:: TASK PROMPT ::
For the entries that follow, restate word for word the line containing "Select the checkbox", the line containing "You are a computer-use agent. The image", and every line that lies between them.

+ + + + + + +

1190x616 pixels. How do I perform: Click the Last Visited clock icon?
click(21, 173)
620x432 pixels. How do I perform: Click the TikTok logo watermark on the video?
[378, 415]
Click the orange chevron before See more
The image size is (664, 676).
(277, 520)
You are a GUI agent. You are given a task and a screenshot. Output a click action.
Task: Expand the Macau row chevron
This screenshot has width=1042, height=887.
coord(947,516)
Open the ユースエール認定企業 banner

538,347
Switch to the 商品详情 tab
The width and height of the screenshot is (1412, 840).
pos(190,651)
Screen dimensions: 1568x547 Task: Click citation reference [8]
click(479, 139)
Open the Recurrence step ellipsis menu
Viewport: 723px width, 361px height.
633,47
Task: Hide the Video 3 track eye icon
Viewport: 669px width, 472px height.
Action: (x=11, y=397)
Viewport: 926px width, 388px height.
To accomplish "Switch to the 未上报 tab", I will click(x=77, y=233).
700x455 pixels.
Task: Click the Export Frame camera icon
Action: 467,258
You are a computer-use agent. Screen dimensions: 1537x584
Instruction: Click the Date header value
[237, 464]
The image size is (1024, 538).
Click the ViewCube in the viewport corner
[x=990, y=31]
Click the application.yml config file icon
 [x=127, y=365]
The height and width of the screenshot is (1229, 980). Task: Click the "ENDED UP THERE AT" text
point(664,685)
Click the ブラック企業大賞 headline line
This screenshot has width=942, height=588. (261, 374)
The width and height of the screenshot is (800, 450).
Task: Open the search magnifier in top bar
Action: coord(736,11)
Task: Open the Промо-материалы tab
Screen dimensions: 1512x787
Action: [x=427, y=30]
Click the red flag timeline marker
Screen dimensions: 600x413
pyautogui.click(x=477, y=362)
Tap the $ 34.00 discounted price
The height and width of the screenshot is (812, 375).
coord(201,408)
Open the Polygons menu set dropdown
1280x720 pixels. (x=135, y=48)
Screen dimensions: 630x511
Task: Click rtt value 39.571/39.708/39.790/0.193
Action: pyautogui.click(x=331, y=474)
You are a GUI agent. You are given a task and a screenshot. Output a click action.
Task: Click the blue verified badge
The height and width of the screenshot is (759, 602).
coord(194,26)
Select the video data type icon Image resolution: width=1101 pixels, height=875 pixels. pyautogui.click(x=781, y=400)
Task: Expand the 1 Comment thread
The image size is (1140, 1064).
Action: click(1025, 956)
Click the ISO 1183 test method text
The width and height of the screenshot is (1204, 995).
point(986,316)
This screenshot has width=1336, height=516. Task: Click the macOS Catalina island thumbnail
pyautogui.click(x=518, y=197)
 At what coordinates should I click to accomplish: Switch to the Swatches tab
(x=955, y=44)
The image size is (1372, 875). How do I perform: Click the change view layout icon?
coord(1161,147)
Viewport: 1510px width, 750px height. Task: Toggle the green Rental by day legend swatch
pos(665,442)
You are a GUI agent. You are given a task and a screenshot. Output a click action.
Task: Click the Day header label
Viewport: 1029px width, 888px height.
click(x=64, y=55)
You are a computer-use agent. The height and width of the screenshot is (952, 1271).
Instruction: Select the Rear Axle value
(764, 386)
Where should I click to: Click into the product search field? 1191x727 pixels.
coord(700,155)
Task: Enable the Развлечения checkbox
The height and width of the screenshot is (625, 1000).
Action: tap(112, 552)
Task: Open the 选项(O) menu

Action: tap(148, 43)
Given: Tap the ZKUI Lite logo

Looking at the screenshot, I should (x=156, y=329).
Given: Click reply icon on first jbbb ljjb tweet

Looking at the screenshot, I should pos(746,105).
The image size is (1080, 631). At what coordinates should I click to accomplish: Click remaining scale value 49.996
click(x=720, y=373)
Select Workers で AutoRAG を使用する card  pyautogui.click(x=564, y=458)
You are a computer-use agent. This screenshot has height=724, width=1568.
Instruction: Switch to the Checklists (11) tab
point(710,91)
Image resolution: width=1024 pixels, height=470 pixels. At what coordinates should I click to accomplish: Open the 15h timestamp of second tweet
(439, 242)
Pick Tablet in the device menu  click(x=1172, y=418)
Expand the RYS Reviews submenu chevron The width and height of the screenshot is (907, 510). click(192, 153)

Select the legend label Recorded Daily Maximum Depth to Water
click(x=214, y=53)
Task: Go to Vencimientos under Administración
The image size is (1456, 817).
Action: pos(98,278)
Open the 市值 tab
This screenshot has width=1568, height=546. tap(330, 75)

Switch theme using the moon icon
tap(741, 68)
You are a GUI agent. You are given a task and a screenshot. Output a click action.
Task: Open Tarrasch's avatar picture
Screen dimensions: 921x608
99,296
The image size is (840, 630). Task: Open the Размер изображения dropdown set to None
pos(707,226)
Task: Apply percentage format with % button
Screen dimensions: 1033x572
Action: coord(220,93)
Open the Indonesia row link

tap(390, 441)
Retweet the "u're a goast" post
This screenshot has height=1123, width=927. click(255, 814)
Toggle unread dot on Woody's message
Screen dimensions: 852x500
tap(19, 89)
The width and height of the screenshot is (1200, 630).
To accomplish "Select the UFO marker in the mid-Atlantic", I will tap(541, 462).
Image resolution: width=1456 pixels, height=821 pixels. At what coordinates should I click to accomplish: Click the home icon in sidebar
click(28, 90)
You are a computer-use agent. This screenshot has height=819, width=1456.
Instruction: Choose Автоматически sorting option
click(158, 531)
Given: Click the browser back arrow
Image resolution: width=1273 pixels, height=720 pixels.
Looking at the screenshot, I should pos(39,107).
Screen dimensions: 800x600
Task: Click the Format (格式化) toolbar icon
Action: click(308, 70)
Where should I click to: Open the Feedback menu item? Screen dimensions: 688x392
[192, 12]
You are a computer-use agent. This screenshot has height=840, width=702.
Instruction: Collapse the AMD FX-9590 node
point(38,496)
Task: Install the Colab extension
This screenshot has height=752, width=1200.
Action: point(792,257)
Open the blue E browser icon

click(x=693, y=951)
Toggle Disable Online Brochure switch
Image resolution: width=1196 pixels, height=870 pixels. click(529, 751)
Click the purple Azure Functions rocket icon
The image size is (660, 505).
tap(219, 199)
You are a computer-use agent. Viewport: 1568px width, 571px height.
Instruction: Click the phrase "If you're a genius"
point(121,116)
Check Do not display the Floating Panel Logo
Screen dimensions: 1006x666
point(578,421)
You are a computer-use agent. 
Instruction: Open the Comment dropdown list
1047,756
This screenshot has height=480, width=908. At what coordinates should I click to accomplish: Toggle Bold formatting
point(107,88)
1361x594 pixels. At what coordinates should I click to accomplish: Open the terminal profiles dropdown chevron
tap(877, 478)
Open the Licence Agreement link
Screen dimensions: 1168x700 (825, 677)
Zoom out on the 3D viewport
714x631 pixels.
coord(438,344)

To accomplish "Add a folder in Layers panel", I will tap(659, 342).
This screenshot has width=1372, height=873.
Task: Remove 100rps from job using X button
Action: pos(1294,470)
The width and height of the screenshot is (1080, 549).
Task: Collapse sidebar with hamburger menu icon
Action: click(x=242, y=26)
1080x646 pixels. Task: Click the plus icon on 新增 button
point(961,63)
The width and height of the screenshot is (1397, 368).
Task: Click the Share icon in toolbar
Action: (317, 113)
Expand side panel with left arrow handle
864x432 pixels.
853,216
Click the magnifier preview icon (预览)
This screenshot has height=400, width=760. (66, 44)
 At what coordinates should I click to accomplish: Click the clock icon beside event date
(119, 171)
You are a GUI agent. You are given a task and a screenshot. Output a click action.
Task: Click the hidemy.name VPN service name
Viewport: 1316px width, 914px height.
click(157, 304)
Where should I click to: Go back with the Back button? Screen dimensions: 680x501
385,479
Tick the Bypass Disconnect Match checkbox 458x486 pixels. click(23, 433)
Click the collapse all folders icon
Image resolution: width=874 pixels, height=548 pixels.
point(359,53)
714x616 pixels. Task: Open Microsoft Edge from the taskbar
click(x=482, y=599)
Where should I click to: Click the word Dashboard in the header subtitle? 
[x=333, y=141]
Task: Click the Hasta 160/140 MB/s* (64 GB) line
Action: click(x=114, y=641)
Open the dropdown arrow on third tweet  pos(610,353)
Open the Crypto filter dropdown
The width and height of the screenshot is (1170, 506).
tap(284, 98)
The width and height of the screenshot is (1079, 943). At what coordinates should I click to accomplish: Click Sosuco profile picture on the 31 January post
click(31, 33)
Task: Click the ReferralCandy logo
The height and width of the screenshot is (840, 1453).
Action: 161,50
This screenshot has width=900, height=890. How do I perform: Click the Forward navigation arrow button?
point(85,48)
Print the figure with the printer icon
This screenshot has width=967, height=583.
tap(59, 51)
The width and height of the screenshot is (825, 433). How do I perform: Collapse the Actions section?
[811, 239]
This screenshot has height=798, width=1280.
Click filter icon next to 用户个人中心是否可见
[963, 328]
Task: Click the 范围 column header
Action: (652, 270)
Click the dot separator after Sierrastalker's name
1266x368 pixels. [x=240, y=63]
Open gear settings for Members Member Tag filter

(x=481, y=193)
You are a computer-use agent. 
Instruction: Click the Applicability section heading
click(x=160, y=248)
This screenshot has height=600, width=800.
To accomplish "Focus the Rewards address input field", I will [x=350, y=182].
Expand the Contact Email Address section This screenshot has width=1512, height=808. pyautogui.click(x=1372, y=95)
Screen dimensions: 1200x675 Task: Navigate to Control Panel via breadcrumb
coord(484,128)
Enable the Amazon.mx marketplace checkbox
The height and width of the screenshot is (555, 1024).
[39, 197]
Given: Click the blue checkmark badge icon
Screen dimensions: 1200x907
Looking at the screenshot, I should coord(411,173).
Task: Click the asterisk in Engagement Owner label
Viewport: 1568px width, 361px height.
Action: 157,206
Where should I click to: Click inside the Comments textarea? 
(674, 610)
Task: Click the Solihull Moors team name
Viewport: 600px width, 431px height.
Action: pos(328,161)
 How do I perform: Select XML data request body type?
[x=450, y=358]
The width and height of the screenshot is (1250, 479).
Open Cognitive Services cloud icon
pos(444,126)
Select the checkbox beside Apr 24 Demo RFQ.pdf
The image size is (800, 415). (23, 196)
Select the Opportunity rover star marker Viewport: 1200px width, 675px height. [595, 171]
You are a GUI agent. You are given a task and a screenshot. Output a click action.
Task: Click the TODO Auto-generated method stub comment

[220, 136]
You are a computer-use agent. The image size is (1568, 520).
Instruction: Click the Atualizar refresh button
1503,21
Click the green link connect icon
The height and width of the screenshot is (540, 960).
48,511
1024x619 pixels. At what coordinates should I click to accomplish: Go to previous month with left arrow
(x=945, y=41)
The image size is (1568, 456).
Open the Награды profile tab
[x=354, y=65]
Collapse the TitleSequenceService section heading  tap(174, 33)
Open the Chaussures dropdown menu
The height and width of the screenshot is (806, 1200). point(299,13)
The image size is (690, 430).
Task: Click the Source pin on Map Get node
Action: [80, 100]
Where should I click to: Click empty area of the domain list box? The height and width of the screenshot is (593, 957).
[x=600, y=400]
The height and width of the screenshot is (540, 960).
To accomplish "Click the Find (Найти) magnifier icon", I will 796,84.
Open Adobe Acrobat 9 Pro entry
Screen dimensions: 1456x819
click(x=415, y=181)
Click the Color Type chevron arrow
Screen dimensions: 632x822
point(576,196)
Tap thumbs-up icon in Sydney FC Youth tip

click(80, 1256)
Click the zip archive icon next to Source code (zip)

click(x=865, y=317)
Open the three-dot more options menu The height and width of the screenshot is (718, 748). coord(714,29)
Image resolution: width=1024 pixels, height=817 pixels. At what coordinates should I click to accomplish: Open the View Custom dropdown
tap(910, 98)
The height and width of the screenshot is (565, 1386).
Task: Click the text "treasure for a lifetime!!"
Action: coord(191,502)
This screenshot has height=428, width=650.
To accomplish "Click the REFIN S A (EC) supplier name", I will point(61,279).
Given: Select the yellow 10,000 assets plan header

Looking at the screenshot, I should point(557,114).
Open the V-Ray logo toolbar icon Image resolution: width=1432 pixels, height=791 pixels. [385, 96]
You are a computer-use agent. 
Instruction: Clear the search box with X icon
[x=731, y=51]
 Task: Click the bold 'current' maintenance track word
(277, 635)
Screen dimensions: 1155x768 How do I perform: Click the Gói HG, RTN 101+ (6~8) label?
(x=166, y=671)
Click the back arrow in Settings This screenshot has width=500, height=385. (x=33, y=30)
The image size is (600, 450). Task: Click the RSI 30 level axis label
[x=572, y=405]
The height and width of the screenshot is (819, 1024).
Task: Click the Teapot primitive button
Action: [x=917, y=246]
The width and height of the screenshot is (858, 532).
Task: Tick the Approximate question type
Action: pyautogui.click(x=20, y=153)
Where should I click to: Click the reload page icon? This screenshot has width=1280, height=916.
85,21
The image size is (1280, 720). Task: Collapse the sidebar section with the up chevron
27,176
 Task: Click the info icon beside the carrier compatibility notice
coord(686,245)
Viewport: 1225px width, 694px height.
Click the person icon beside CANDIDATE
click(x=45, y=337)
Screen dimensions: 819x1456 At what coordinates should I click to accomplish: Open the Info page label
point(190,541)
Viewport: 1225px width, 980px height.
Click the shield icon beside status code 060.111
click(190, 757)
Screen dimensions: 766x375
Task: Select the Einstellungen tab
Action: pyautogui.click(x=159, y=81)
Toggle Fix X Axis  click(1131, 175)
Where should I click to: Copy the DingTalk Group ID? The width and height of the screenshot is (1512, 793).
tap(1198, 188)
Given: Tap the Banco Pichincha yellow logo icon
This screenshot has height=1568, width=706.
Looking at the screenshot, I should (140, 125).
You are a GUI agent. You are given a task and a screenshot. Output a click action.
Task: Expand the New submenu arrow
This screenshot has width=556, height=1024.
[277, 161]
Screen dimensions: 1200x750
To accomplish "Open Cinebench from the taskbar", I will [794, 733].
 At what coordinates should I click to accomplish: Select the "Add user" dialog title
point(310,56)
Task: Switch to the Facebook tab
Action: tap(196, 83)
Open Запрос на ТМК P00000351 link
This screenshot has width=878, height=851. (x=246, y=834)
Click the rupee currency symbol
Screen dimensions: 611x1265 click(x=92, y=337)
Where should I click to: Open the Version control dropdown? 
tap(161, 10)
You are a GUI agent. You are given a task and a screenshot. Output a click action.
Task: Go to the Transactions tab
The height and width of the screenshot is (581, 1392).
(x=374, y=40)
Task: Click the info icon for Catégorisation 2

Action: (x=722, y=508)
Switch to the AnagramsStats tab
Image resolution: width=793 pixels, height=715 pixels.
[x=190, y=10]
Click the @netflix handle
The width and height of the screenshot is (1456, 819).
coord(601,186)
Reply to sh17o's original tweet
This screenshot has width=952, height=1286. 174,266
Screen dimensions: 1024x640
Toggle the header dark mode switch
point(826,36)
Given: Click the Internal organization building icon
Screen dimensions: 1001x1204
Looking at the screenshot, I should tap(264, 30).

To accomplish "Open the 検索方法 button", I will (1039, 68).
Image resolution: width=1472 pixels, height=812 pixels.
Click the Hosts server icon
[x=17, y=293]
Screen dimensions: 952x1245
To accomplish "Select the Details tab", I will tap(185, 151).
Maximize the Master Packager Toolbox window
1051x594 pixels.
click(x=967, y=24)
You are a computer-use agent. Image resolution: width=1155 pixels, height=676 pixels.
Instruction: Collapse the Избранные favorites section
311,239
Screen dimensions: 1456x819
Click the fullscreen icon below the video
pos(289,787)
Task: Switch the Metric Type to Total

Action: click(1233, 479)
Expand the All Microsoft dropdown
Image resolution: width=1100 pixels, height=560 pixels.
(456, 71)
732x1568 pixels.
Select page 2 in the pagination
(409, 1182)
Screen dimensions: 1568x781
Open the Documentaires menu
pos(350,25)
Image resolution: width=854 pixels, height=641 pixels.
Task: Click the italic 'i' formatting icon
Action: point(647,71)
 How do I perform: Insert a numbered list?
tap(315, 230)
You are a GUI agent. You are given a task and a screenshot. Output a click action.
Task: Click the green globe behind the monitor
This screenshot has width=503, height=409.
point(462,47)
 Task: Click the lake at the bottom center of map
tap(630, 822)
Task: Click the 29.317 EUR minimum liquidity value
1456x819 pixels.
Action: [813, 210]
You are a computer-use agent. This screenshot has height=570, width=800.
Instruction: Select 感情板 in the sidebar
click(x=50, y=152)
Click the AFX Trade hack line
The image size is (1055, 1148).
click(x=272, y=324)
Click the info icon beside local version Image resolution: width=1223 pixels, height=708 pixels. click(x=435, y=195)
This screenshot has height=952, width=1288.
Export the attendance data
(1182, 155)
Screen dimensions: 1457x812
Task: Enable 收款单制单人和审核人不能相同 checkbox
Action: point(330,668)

+ + + + + + +

:: OUTPUT OF THE EXERCISE ::
Select the checkbox beside Apr 24 Demo RFQ.pdf
The image size is (800, 415). (23, 196)
Select the Opportunity rover star marker Viewport: 1200px width, 675px height. [595, 171]
You are a GUI agent. You are given a task and a screenshot. Output a click action.
Task: Click the TODO Auto-generated method stub comment

[220, 136]
You are a computer-use agent. The image size is (1568, 520).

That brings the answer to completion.